* **What is required**
Repeat the rows from the line containing "中村勘九郎 (210, 2434)" through the line containing "2014 (71, 1270)", both ends included.

====== Dataset

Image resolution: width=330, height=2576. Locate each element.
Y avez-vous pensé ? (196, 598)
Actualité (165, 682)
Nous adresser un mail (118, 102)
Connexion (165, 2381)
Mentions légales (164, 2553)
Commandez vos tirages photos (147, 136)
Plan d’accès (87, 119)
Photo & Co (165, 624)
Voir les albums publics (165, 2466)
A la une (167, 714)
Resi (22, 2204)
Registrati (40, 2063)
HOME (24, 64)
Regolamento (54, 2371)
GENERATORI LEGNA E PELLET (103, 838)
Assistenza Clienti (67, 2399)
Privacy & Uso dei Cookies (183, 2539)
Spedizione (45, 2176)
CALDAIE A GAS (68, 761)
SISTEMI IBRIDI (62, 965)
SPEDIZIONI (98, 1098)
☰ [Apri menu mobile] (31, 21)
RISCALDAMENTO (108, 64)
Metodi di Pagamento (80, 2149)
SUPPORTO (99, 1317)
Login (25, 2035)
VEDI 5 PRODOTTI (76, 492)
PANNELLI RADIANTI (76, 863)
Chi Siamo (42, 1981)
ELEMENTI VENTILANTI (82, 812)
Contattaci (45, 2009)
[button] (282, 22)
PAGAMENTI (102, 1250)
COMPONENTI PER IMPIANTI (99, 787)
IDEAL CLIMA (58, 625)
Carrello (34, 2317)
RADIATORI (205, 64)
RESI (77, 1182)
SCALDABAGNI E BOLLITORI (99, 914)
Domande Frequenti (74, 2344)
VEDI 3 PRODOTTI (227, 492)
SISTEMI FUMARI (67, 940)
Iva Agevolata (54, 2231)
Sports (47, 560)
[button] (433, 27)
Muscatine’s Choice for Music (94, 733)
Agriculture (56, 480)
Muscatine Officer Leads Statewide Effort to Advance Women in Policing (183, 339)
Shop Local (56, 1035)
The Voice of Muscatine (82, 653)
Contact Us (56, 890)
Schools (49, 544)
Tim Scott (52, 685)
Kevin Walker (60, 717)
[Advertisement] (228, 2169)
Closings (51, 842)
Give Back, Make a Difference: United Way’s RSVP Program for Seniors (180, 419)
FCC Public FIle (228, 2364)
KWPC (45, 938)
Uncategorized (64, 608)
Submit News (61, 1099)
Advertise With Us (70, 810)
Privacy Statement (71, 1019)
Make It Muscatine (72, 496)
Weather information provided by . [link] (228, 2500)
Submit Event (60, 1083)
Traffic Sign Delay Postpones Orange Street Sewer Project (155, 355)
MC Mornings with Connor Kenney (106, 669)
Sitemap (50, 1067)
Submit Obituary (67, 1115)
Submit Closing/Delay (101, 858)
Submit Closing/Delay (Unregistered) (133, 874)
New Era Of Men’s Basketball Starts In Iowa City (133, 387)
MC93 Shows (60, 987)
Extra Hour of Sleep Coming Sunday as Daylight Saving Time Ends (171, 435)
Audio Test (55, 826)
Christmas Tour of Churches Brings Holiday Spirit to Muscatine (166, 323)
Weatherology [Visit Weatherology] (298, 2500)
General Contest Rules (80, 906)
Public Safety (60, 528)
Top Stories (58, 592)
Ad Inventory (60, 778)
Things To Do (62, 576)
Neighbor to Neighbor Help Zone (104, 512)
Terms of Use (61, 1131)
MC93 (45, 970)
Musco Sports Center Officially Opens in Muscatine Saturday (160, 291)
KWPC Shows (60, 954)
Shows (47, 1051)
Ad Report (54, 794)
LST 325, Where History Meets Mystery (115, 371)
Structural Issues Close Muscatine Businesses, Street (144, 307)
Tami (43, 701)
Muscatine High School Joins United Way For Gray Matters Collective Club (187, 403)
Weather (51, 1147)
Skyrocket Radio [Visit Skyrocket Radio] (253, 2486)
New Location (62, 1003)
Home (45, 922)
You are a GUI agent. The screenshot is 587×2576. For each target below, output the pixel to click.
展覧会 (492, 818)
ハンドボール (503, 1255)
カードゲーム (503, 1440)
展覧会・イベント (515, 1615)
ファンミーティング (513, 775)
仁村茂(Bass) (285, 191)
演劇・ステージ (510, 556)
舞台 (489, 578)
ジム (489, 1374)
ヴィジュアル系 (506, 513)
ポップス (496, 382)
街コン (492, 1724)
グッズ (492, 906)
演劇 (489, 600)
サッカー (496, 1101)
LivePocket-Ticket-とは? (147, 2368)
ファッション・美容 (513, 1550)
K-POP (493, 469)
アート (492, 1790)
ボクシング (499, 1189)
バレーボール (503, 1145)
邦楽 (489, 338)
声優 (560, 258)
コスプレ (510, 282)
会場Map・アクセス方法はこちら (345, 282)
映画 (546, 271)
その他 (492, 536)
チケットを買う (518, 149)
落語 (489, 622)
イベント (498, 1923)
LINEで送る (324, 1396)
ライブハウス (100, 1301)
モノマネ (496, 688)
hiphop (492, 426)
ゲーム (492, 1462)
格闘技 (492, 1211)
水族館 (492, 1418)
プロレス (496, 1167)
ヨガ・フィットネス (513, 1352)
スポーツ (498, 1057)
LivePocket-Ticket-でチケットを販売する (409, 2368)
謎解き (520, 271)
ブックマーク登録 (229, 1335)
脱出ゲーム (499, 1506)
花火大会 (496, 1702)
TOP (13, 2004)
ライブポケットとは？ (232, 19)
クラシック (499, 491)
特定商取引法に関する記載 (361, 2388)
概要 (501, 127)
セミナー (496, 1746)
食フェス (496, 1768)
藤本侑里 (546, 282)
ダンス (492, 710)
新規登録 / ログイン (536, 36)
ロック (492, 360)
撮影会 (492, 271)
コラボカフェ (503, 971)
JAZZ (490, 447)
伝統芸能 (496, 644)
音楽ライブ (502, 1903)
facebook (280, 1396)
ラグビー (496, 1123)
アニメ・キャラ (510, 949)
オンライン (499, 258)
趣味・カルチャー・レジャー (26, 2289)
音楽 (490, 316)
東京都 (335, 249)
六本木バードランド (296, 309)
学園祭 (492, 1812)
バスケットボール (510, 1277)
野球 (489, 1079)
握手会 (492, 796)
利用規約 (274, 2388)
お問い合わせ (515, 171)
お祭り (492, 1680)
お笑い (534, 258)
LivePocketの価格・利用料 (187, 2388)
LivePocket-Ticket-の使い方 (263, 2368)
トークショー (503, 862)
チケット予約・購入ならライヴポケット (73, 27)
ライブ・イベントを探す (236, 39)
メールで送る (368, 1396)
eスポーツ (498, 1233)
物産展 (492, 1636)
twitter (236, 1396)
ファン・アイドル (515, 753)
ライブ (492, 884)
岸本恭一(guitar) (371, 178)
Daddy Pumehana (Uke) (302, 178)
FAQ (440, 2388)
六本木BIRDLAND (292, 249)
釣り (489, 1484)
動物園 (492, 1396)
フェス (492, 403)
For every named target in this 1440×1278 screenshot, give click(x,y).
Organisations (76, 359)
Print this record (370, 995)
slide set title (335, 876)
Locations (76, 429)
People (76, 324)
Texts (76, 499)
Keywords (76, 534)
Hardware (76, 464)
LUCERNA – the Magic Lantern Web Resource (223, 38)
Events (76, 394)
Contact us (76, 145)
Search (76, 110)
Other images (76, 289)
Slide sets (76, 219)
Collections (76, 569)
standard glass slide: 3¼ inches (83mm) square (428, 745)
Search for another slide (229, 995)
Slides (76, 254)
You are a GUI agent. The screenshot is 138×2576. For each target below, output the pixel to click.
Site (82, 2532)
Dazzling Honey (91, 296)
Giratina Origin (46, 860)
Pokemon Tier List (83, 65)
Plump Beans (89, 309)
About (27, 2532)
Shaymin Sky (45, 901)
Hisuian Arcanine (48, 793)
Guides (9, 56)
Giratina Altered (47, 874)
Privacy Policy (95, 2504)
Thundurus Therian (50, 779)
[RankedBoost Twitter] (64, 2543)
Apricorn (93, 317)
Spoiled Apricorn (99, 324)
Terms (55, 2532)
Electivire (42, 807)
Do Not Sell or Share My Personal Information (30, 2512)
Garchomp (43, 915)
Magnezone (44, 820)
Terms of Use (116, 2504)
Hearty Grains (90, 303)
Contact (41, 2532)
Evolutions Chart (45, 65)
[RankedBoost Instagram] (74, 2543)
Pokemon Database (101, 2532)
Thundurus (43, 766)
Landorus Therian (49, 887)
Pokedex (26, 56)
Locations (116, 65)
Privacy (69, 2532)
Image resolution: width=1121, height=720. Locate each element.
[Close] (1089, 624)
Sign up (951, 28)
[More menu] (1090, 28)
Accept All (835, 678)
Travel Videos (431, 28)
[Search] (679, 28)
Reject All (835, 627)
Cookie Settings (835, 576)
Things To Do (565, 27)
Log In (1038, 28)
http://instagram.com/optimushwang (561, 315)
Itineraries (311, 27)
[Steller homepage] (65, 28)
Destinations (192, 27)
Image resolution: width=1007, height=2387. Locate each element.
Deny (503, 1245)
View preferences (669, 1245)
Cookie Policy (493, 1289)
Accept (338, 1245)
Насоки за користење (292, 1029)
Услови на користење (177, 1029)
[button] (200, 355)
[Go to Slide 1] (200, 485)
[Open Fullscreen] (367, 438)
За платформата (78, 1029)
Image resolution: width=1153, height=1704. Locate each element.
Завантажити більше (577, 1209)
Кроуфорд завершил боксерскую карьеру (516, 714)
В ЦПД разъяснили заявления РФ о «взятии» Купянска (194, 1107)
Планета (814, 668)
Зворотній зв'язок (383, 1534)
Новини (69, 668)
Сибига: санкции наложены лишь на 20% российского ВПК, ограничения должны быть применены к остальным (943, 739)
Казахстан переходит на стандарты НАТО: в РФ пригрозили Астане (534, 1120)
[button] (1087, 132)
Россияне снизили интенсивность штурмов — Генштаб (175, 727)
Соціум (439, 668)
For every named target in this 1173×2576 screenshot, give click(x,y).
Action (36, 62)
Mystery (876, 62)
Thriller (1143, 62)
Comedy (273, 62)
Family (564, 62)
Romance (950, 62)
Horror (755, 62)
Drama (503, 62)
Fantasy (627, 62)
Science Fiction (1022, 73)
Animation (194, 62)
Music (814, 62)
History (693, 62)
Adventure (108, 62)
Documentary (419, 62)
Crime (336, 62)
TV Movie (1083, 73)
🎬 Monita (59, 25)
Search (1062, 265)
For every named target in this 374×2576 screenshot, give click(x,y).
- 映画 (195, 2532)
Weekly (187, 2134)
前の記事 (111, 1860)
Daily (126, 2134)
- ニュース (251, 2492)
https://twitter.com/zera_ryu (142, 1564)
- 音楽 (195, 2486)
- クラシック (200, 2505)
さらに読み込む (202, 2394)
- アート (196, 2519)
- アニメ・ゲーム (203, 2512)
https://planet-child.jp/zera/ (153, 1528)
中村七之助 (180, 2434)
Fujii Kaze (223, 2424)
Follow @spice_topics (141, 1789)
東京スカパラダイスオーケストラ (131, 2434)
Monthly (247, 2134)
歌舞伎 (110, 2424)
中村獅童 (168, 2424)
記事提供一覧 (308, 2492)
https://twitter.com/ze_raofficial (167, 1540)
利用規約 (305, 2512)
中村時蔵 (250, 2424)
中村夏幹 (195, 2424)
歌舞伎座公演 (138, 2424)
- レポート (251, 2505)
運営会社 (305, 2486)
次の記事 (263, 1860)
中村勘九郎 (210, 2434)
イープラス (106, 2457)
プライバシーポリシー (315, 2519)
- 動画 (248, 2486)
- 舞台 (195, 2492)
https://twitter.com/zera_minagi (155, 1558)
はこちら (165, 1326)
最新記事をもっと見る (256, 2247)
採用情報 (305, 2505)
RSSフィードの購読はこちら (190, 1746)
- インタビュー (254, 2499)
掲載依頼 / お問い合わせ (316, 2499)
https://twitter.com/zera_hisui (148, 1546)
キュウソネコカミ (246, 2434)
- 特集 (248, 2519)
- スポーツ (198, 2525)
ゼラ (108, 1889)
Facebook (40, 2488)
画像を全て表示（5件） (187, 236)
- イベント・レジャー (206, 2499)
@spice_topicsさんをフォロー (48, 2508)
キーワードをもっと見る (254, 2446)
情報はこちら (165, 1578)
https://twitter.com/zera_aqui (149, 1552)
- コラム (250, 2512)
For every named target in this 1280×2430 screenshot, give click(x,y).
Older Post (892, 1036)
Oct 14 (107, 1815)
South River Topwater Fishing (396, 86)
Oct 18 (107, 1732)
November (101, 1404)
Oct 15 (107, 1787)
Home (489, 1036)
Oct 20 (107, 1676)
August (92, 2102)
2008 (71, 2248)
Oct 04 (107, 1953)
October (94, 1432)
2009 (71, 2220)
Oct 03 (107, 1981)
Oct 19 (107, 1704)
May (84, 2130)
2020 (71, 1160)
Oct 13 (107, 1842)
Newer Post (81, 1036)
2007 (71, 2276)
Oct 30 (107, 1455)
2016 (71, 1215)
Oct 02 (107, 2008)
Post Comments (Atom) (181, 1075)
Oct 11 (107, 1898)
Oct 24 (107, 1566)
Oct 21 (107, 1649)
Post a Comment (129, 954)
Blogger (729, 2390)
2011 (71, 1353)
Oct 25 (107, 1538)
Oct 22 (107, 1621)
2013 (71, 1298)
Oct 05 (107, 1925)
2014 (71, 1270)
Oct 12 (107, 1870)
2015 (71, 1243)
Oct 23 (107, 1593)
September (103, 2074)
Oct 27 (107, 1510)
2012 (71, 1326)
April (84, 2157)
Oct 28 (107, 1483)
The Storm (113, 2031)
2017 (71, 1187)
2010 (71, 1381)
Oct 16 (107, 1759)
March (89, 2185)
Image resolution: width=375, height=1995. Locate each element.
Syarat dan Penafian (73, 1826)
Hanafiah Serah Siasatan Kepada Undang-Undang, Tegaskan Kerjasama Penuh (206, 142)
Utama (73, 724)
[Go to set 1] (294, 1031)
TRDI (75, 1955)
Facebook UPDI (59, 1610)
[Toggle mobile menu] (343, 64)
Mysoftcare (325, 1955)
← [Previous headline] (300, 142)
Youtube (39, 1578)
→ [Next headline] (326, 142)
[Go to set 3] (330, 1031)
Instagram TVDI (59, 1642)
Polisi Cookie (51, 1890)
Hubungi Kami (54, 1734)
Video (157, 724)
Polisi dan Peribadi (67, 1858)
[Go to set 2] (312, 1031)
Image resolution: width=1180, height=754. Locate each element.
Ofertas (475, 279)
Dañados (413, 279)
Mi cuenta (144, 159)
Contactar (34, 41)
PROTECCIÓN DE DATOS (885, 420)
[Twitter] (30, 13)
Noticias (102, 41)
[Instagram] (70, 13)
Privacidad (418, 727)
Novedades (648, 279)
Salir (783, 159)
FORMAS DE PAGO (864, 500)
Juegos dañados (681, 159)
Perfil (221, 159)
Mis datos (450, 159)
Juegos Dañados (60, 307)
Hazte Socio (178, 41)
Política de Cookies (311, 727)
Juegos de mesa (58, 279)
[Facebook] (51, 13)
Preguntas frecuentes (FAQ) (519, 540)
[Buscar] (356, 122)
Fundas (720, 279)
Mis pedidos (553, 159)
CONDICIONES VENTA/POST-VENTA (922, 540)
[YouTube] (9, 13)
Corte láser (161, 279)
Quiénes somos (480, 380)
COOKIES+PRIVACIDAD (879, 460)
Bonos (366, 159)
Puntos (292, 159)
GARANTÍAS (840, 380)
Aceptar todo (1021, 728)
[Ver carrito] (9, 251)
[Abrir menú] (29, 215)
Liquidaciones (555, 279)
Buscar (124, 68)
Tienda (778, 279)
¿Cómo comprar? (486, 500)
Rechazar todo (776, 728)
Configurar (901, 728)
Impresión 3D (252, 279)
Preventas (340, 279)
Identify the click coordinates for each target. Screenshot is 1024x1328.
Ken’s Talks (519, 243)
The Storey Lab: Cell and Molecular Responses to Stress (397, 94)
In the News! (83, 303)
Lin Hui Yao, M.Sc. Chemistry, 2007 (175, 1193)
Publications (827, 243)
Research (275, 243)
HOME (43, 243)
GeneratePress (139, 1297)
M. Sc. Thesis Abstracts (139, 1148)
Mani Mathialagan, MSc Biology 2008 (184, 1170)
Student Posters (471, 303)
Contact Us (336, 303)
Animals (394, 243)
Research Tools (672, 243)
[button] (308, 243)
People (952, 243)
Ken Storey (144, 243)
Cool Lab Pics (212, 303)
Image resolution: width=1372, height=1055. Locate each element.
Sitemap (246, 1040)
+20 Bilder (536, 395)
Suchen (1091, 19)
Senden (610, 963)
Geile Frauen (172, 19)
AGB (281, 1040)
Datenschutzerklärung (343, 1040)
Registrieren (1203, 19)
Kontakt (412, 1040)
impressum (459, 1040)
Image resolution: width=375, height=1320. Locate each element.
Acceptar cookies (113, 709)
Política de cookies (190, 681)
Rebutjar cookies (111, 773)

============

* **Final result**
中村勘九郎 (210, 2434)
イープラス (106, 2457)
プライバシーポリシー (315, 2519)
- 動画 (248, 2486)
- 舞台 (195, 2492)
https://twitter.com/zera_minagi (155, 1558)
はこちら (165, 1326)
最新記事をもっと見る (256, 2247)
採用情報 (305, 2505)
RSSフィードの購読はこちら (190, 1746)
- インタビュー (254, 2499)
掲載依頼 / お問い合わせ (316, 2499)
https://twitter.com/zera_hisui (148, 1546)
キュウソネコカミ (246, 2434)
- 特集 (248, 2519)
- スポーツ (198, 2525)
ゼラ (108, 1889)
Facebook (40, 2488)
画像を全て表示（5件） (187, 236)
- イベント・レジャー (206, 2499)
@spice_topicsさんをフォロー (48, 2508)
キーワードをもっと見る (254, 2446)
情報はこちら (165, 1578)
https://twitter.com/zera_aqui (149, 1552)
- コラム (250, 2512)
For every named target in this 1280×2430 screenshot, give click(x,y).
Older Post (892, 1036)
Oct 14 (107, 1815)
South River Topwater Fishing (396, 86)
Oct 18 (107, 1732)
November (101, 1404)
Oct 15 (107, 1787)
Home (489, 1036)
Oct 20 (107, 1676)
August (92, 2102)
2008 (71, 2248)
Oct 04 (107, 1953)
October (94, 1432)
2009 (71, 2220)
Oct 03 (107, 1981)
Oct 19 (107, 1704)
May (84, 2130)
2020 (71, 1160)
Oct 13 (107, 1842)
Newer Post (81, 1036)
2007 (71, 2276)
Oct 30 (107, 1455)
2016 (71, 1215)
Oct 02 (107, 2008)
Post Comments (Atom) (181, 1075)
Oct 11 (107, 1898)
Oct 24 (107, 1566)
Oct 21 (107, 1649)
Post a Comment (129, 954)
Blogger (729, 2390)
2011 (71, 1353)
Oct 25 (107, 1538)
Oct 22 (107, 1621)
2013 (71, 1298)
Oct 05 (107, 1925)
2014 (71, 1270)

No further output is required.